Was the application filed without undue delay. From the record it shows that the judgment was given on 10th December 2014. This application was dated 28th January 2015. It was filed on 10th February 2015. This application was filed after the applicant became aware that taxation of the bill of costs of the respondent was intended. The notice of succession was dated 12th January 2015. In his affidavit the appellant says that judgment was delivered on 13th may 2014, and that he lodged an appeal on 18th December 2014. he does not state what delayed him from the date of judgment to the date he filed the application on 10th February 2015. He appears to have filed the appeal and waited until he was served with a notice of taxation and then came to this court to file the present application. In my view the applicant has not subscribed the requirement for filing the application without delay. He should have explained or at least attempted to explain the reason that prevented him from filing this application in the month of December or early January. His failure to do so means lack of disclosure of important information that would have assisted this court in considering his application.

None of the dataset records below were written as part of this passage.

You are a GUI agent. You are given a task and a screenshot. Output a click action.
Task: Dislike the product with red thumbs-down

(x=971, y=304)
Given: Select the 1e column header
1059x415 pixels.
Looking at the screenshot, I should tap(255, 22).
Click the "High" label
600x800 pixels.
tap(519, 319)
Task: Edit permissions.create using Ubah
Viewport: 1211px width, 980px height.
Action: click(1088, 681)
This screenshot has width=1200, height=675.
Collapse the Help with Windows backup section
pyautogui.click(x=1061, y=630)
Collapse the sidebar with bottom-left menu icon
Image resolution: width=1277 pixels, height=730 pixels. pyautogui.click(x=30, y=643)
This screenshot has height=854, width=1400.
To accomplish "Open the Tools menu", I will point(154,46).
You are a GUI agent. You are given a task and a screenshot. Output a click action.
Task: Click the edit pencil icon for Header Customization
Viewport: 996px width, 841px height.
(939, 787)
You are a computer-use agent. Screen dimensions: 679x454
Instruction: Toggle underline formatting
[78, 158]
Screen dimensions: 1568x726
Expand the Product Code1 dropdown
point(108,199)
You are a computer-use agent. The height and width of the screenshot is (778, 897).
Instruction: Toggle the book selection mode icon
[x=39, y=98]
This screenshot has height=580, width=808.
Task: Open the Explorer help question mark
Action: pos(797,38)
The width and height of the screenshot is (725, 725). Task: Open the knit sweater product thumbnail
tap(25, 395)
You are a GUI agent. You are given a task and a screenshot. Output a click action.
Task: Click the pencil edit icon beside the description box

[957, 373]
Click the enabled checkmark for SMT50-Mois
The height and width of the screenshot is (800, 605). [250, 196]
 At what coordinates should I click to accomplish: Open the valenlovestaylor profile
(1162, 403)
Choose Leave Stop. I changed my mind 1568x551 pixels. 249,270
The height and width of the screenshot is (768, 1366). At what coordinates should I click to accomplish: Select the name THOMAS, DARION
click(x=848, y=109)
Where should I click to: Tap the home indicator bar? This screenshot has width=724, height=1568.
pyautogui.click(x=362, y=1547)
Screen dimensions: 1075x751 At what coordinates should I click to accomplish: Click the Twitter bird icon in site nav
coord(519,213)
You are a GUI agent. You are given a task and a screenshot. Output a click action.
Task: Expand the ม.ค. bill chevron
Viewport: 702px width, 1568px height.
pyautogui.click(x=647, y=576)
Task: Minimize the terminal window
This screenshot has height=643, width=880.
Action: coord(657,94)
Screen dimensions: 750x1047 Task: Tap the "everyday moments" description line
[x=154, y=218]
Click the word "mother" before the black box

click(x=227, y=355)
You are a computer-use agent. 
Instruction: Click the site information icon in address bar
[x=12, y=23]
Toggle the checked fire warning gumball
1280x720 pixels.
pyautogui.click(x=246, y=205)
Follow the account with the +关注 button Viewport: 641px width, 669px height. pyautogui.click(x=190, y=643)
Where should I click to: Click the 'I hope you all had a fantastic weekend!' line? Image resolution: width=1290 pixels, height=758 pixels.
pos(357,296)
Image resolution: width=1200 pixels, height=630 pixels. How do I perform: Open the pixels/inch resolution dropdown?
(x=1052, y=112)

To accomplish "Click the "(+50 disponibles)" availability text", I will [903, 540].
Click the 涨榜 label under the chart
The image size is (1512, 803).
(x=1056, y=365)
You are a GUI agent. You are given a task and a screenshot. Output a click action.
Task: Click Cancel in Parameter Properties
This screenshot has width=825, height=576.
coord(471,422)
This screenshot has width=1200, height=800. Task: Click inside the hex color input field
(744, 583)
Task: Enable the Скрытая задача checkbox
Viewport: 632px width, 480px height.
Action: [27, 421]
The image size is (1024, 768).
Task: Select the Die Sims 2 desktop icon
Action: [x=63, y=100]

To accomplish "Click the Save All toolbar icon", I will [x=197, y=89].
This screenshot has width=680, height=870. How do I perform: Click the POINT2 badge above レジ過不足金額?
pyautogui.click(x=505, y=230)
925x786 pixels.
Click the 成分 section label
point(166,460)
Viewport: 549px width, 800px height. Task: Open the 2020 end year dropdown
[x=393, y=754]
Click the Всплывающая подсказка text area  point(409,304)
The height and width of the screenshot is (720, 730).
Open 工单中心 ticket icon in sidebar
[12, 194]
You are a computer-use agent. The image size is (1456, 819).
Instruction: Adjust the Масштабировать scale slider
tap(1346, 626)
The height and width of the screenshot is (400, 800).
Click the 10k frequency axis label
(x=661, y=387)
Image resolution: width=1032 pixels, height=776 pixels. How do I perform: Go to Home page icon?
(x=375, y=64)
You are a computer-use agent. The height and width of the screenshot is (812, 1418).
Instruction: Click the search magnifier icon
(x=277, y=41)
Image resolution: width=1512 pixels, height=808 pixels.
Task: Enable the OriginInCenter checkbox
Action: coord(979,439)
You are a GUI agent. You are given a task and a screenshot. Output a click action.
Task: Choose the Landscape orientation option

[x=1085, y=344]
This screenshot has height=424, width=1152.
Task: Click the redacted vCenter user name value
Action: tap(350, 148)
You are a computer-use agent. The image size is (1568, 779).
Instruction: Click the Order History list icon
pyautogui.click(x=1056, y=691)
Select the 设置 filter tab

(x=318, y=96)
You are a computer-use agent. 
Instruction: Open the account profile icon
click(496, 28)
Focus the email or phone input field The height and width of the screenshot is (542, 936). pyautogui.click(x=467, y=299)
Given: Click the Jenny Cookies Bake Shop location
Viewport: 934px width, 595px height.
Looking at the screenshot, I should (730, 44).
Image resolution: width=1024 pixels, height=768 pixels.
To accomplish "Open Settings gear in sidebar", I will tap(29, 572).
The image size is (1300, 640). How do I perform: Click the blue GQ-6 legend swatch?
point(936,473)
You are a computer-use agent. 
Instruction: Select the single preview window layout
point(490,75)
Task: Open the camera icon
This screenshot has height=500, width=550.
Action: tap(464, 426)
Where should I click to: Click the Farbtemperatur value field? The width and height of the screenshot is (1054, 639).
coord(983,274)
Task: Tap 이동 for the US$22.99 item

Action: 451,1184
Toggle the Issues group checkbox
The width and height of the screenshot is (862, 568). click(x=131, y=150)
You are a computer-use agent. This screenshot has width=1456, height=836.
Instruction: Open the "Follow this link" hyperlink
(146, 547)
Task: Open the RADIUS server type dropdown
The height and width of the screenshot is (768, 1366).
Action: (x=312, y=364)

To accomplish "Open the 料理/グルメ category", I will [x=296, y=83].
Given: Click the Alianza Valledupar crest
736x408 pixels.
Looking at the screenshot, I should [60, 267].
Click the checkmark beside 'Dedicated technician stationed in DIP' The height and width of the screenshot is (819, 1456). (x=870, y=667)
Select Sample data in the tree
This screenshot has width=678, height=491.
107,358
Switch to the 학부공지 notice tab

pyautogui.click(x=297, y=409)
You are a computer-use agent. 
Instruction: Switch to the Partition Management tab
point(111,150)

The law also requires that an applicant has to demonstrate that he will suffer substantial loss if the application is not granted. The applicant has not indicated what substantial loss he will suffer. The amount being substantial by itself is not a reason for stay of execution. The applicant should have shown what injustice he would suffer if execution was not stayed. He has not said that the magistrate for example awarded an amount which was not based on any evidence tendered on the trial or that the respondent is not capable of repaying the amount. The applicant has been economical with words. He is not coming up openly to pay what his complaint is. This court cannot formulate his complaint or his difficulties. I thus find that the applicant has not demonstrated that he will suffer substantial loss of the stay is not granted.
The third requirement is that the applicant would be required to offer security. He has not done so. In efect he also appears to be taking this court for a ride. The burden was in him to suggest that he would be willing to offer security. He does not appear to have said anything on offering security for the due performance or obligation or any party htereof as per the judgment. In this regard I fully agree with what was held by the court in the case of KCB Ltd Vs. Sun City Property Ltd.
In my view, the applicant has failed to discharge his burden of supporting his application for stay of execution. I thus find no merits in the application. I dismiss the application with costs to the respondent. The interim orders herein before granted are hereby vacated.